(Dataset records)
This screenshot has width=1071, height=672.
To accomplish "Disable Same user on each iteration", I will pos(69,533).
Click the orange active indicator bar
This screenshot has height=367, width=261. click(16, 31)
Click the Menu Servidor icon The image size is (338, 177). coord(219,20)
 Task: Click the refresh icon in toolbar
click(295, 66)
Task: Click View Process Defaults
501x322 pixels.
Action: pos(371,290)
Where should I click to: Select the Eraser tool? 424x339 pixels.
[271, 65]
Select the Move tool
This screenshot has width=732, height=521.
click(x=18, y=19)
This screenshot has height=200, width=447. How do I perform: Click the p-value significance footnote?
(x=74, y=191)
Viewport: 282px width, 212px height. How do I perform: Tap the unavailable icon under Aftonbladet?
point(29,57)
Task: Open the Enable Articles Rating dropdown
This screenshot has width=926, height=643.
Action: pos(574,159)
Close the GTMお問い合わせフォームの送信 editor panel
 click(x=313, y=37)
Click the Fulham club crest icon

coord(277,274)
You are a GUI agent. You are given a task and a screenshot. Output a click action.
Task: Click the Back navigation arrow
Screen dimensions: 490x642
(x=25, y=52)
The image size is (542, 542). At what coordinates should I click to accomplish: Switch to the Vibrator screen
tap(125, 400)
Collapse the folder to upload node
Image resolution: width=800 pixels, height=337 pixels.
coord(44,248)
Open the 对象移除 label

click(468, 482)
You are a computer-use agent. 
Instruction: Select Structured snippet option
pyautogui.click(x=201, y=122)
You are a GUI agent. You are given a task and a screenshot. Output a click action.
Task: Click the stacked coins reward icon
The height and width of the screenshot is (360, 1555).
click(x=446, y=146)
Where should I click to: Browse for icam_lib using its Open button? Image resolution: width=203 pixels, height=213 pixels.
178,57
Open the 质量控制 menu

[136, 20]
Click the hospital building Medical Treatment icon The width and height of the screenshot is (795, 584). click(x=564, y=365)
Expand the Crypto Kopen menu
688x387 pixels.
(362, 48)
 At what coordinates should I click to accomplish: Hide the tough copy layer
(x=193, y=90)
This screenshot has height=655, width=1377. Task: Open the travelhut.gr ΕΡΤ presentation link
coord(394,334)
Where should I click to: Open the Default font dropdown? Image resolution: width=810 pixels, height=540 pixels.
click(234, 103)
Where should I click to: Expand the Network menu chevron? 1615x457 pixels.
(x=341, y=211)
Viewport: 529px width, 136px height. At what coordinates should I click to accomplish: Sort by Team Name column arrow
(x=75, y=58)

• **Task objective**
The first line of the records and every line down to the line with "Collapse the folder to upload node" must be quoted exactly; leave out all else.

• **Output of the exercise**
This screenshot has width=1071, height=672.
To accomplish "Disable Same user on each iteration", I will pos(69,533).
Click the orange active indicator bar
This screenshot has height=367, width=261. click(16, 31)
Click the Menu Servidor icon The image size is (338, 177). coord(219,20)
 Task: Click the refresh icon in toolbar
click(295, 66)
Task: Click View Process Defaults
501x322 pixels.
Action: pos(371,290)
Where should I click to: Select the Eraser tool? 424x339 pixels.
[271, 65]
Select the Move tool
This screenshot has width=732, height=521.
click(x=18, y=19)
This screenshot has height=200, width=447. How do I perform: Click the p-value significance footnote?
(x=74, y=191)
Viewport: 282px width, 212px height. How do I perform: Tap the unavailable icon under Aftonbladet?
point(29,57)
Task: Open the Enable Articles Rating dropdown
This screenshot has width=926, height=643.
Action: pos(574,159)
Close the GTMお問い合わせフォームの送信 editor panel
 click(x=313, y=37)
Click the Fulham club crest icon

coord(277,274)
You are a GUI agent. You are given a task and a screenshot. Output a click action.
Task: Click the Back navigation arrow
Screen dimensions: 490x642
(x=25, y=52)
The image size is (542, 542). At what coordinates should I click to accomplish: Switch to the Vibrator screen
tap(125, 400)
Collapse the folder to upload node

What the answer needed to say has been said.